**Task instructions:** The response should contain every record, reproduced exactly.

**Supplied material:**
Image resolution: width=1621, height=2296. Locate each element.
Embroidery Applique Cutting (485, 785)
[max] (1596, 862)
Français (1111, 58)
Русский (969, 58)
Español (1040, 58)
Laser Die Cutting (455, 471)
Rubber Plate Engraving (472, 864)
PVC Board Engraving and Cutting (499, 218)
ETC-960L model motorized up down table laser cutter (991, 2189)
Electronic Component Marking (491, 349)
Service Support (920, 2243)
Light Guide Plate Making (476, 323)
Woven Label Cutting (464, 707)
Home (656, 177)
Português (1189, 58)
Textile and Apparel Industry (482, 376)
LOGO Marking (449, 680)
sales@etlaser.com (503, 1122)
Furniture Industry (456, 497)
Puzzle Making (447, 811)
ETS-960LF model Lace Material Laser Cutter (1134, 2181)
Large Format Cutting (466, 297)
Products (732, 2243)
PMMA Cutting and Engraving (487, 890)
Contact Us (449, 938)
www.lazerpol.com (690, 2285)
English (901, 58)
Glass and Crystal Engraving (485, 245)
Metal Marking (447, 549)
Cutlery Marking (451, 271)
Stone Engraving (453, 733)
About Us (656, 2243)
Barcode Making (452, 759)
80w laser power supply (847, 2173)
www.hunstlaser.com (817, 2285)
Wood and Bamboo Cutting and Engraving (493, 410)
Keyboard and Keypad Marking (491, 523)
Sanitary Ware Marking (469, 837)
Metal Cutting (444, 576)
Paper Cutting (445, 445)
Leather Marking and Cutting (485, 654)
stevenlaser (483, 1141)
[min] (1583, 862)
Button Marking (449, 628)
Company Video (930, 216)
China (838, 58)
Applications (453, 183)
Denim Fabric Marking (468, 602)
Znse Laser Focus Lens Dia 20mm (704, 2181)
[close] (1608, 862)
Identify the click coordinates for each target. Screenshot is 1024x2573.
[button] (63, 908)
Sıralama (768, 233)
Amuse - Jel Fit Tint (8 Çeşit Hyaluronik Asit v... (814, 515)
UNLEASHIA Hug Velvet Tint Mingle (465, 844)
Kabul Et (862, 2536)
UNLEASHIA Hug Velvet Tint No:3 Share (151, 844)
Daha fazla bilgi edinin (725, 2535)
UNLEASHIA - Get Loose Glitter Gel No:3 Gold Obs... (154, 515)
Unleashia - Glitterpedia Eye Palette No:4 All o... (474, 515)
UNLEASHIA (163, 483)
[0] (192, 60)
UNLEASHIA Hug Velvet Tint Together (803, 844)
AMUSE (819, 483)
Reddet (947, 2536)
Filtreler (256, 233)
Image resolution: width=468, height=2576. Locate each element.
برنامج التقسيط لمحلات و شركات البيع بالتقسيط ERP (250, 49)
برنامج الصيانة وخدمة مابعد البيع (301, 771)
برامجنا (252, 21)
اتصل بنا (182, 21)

**Response to this exercise:**
Image resolution: width=1621, height=2296. Locate each element.
Embroidery Applique Cutting (485, 785)
[max] (1596, 862)
Français (1111, 58)
Русский (969, 58)
Español (1040, 58)
Laser Die Cutting (455, 471)
Rubber Plate Engraving (472, 864)
PVC Board Engraving and Cutting (499, 218)
ETC-960L model motorized up down table laser cutter (991, 2189)
Electronic Component Marking (491, 349)
Service Support (920, 2243)
Light Guide Plate Making (476, 323)
Woven Label Cutting (464, 707)
Home (656, 177)
Português (1189, 58)
Textile and Apparel Industry (482, 376)
LOGO Marking (449, 680)
sales@etlaser.com (503, 1122)
Furniture Industry (456, 497)
Puzzle Making (447, 811)
ETS-960LF model Lace Material Laser Cutter (1134, 2181)
Large Format Cutting (466, 297)
Products (732, 2243)
PMMA Cutting and Engraving (487, 890)
Contact Us (449, 938)
www.lazerpol.com (690, 2285)
English (901, 58)
Glass and Crystal Engraving (485, 245)
Metal Marking (447, 549)
Cutlery Marking (451, 271)
Stone Engraving (453, 733)
About Us (656, 2243)
Barcode Making (452, 759)
80w laser power supply (847, 2173)
www.hunstlaser.com (817, 2285)
Wood and Bamboo Cutting and Engraving (493, 410)
Keyboard and Keypad Marking (491, 523)
Sanitary Ware Marking (469, 837)
Metal Cutting (444, 576)
Paper Cutting (445, 445)
Leather Marking and Cutting (485, 654)
stevenlaser (483, 1141)
[min] (1583, 862)
Button Marking (449, 628)
Company Video (930, 216)
China (838, 58)
Applications (453, 183)
Denim Fabric Marking (468, 602)
Znse Laser Focus Lens Dia 20mm (704, 2181)
[close] (1608, 862)
Identify the click coordinates for each target. Screenshot is 1024x2573.
[button] (63, 908)
Sıralama (768, 233)
Amuse - Jel Fit Tint (8 Çeşit Hyaluronik Asit v... (814, 515)
UNLEASHIA Hug Velvet Tint Mingle (465, 844)
Kabul Et (862, 2536)
UNLEASHIA Hug Velvet Tint No:3 Share (151, 844)
Daha fazla bilgi edinin (725, 2535)
UNLEASHIA - Get Loose Glitter Gel No:3 Gold Obs... (154, 515)
Unleashia - Glitterpedia Eye Palette No:4 All o... (474, 515)
UNLEASHIA (163, 483)
[0] (192, 60)
UNLEASHIA Hug Velvet Tint Together (803, 844)
AMUSE (819, 483)
Reddet (947, 2536)
Filtreler (256, 233)
Image resolution: width=468, height=2576. Locate each element.
برنامج التقسيط لمحلات و شركات البيع بالتقسيط ERP (250, 49)
برنامج الصيانة وخدمة مابعد البيع (301, 771)
برامجنا (252, 21)
اتصل بنا (182, 21)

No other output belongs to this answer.